我笑了起來,緊張感消失大半。龍生九子,子子不同,用在阿媛和她一干兄弟姐妹身上半點不差。以前只知道她小小年紀用功刻苦,初考中考都考全市前十,年年拿蓮溪王氏的獎學金,資助人還是這宅子的主人。沒想到如今她出落得這么有趣,讓我更加喜歡。
“這家的后人今天應該有回來,二十四年一次,越有錢的人越信這個。”我想解釋剛剛的失態。
像是要驗證我的話,那扇鐵門竟然打開了。庭院的磚面非常整潔,通向正屋的臺階兩側是漢白玉做的花臺,秋紫羅蘭熱烈綻放。一個長相明麗的女孩子挽著一位三十余歲、端莊秀美的貴婦從臺階上慢慢走下來,立在院內,美目顧盼。我凝視著她們的美貌,耳畔仿佛響起陳升的歌:“靜安寺外細雨飄,麗人婉約如蘭花旗袍。”
過了一會,一位穿著西裝、保鏢模樣的男人向我們走來,作了個手勢,請我們離開:“兩位小姐,這里是王意堂爵士的祖宅,并不開放參觀。”
我很羞愧,站在別人家大門口擋道,還放肆地打量人家家中女眷,簡直太過失禮。低聲道了歉,我趕緊拉起阿媛準備離開,而阿媛不知何時把視線移到了我身后。
“銘少爺……”那個西裝男把我們擋到了路旁,恭恭敬敬地對稱呼來人。
那是一個很年輕的男孩子,穿著王氏宗親統一發放的紅上衣,身材挺拔,皮膚白皙,五官非常精致,看見我們,微微一笑就朝門內走進去。那個漂亮的女孩迎向了他,挽住了他胳膊,昂起頭,親密地撒嬌:“表哥,怎么才來,等你好久。”
“對不起,祭祀剛結束,爺爺說他想再去陪一陪二叔,我就先過來接你們。大奶奶她們呢?”男孩子的聲音好悅耳。
后面的我沒再聽,阿媛已經獨自走回去了。我大步追向她,叫喚她,她仿佛沒有聽見,固執地前行。她看起來走得很慢,步履有些不穩,可不知為何我總也趕不上她。

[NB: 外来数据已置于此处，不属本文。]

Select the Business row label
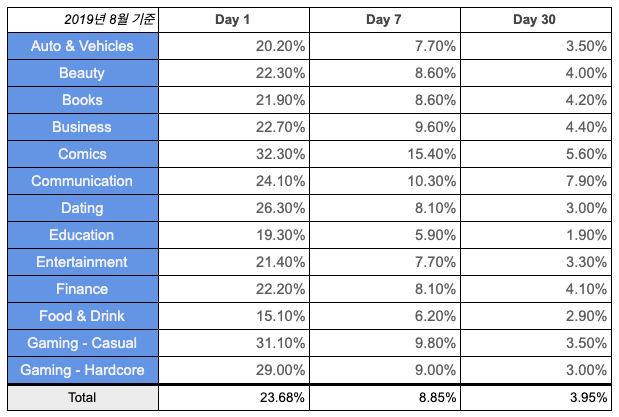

我心中漸漸升起異樣的不安感,自己也說不清這種奇怪的直覺源自何處。我終于還是停下了腳步,蹲下喘息剎那才驚覺,我們似乎走了比來時更久的路,為什么一直沒有到盡頭?那座宅子的人呢?怎么遲遲沒有出來?
這個時候暮色已經侵襲了整座村莊。